Anweisung 1
Schreiben Sie aus dem Text zur Verbreitung des Telefons den Abschnitt zwischen „Vermittlungsamt Dortmund, 1901“ und „des Telefons aus.“ einschließlich wortgetreu ab.
Anweisung 2
Nennen Sie die drei Staaten, die der Text zur Verbreitung des Telefons als die wichtigsten der europäischen Telefonindustrie bezeichnet.

Zunächst wurde diese Vermittlungstätigkeit von Männern ausgeführt, doch schon bald wurden Frauen eingesetzt („das Fräulein vom Amt“). Dass die Vermittlungstätigkeit ein typischer Frauenberuf wurde, war nicht zuletzt darauf zurück zur führen, dass diese wesentlich günstiger entlohnt werden mussten.
Vermittlungsamt Dortmund, 1901
Die Verbreitung des Telefons - Die Entwicklung in Europa
Unterschiedliche Umgangsformen im gesellschaftlichen, geschäftlichen und politischen Leben wirken sich in Amerika günstiger auf die Verbreitung des Telefons aus.
Während in Deutschland die klare Trennung zwischen Ober- und Unterschicht eine rasche Verbreitung des Telefons verhindert, wirken in Frankreich und England noch die Direktheit und Unpersönlichkeit des Telefons einer allgemeinen Akzeptanz entgegen.
In Österreich ging auf Grund von sehr steifen und förmlichen Umgangsformen, die das geschäftliche und gesellschaftliche Leben dominierten, die Verbreitung des Telefons am Langsamsten voran. So besaß 1911 bereits jeder 29. Däne und jeder 62. Deutsche einen Telefonanschluß, in Österreich jedoch nur jeder 250. Haushalt.
Insgesamt hinkte sowohl die technische Entwicklung als auch die Verbreitung der Sprechstellen in Europa bis zum Ende des 2. Weltkrieges der Entwicklung in Nordamerika hinterher. Als Gründe für den Vorsprung Amerikas sind zum einen staatliche- oder halbstaatliche Monopole und die daraus resultierende fehlende Konkurrenz, zum anderen die deutlich schwächer entwickelte Geräteherstellerindustrie in Europa.
Während in Amerika die National Telephone Exchange Association seit 1880 jährlich Tagungen hielt, fand in Europa auf Grund des politisch bedingten großen Misstrauens zwischen den wichtigsten Staaten der europäischen Telefonindustrie (Deutschland, Frankreich, England), kein regelmäßiger Austausch statt.

Gesammelte Daten
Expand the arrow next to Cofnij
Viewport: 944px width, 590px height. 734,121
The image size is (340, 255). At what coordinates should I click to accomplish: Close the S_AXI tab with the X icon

Vollständige Ausgabe 1
Vermittlungsamt Dortmund, 1901
Die Verbreitung des Telefons - Die Entwicklung in Europa
Unterschiedliche Umgangsformen im gesellschaftlichen, geschäftlichen und politischen Leben wirken sich in Amerika günstiger auf die Verbreitung des Telefons aus.

Vollständige Ausgabe 2
Deutschland, Frankreich und England.